‘A living jewel’: Bartender’s kidnapping, death shocks city on edge

Man in custody labeled ‘person of interest’
Members of the Atlanta Police Department investigate a scene at the corner of Lakewood Avenue and Terrace Way in southeast Atlanta’s Lakewood Heights community, where police discovered the body of a woman who had been reported kidnapped hours earlier.



Members of the Atlanta Police Department investigate a scene at the corner of Lakewood Avenue and Terrace Way in southeast Atlanta’s Lakewood Heights community, where police discovered the body of a woman who had been reported kidnapped hours earlier.

In a city still reeling from the gruesome stabbing death of a woman walking her dog in Piedmont Park, Atlanta was once again stung by tragedy Friday morning when a woman was violently kidnapped outside her home and found shot to death hours later.

In the midst of an outpouring of grief and remembrance, multiple friends and coworkers confirmed the identity of the woman as Mariam Abdulrab, 27, to The Atlanta Journal-Constitution. A bartender at Revery VR Bar in Midtown, Abdulrab was returning to her home in Chosewood Park, just south of Grant Park, from work in the early morning hours, friends say, when she was kidnapped outside her house at gunpoint.

Her body was found shortly before 10 a.m. near the intersection of Lakewood Avenue and Terrace Way in the Lakewood Heights neighborhood.

Abdulrab’s death is the 15th killing of a woman in Atlanta this year and the 92nd homicide overall. Many instantly connected her slaying with the grisly murder of Katie Janness in Piedmont Park less than three weeks earlier.
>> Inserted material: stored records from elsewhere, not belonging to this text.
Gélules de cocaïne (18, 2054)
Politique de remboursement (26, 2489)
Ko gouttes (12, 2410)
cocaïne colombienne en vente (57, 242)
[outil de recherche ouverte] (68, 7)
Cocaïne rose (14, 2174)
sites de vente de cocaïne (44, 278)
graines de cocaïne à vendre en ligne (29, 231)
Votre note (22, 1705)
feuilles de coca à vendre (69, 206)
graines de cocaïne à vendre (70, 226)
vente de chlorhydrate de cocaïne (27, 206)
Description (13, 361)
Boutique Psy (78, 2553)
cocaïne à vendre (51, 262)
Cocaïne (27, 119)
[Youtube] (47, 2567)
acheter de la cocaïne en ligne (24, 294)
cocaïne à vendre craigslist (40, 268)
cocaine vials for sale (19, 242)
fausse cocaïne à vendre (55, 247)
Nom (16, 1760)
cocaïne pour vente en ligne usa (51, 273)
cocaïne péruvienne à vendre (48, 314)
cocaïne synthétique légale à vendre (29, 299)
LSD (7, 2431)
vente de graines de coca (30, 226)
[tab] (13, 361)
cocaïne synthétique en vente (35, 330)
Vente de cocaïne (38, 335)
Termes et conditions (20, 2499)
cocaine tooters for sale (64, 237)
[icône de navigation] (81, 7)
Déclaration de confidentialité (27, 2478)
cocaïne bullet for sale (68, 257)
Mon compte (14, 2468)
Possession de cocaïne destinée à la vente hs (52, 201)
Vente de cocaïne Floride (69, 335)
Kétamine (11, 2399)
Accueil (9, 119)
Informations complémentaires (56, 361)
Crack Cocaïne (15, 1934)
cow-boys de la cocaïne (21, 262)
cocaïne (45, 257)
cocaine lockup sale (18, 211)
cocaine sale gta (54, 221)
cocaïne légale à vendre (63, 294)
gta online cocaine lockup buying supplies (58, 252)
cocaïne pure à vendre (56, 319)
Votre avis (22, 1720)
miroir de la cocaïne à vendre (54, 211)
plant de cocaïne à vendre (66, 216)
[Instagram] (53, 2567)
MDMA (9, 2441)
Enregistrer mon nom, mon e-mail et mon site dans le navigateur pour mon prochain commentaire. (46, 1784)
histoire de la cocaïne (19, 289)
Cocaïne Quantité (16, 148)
Janness, also a bartender, was brutally attacked late at night while walking her dog.

Despite the similarities between the two cases, Atlanta police do not believe they are connected.

“These are two separate incidents,” department spokesman Deputy Chief Charles Hampton Jr. said during a news conference Friday afternoon.

Hours after Abdulrab’s body was found, a man considered a person of interest in the case was taken into custody.

Demarcus Brinkley, 27, was flown to a hospital after crashing his 2013 Chevrolet Equinox into a Buick during a pursuit in Griffin, according to the Georgia State Patrol. The Buick’s driver was also flown to Atlanta Medical Center. No updates were provided on either of their conditions Friday.

Once he is treated, Brinkley will continue to be held on traffic charges, the GSP said. No charges have been filed against Brinkley related to Abdulrab’s kidnapping and death, according to Atlanta police. The State Patrol will handle his traffic charges.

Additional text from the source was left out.